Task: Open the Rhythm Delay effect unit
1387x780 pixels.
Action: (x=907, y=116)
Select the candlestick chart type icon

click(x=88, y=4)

- [What to do]: Quote all of the data above line for line, with no changes to any wording, spacing, or punctuation.

- [Final answer]:
Task: Open the Rhythm Delay effect unit
1387x780 pixels.
Action: (x=907, y=116)
Select the candlestick chart type icon

click(x=88, y=4)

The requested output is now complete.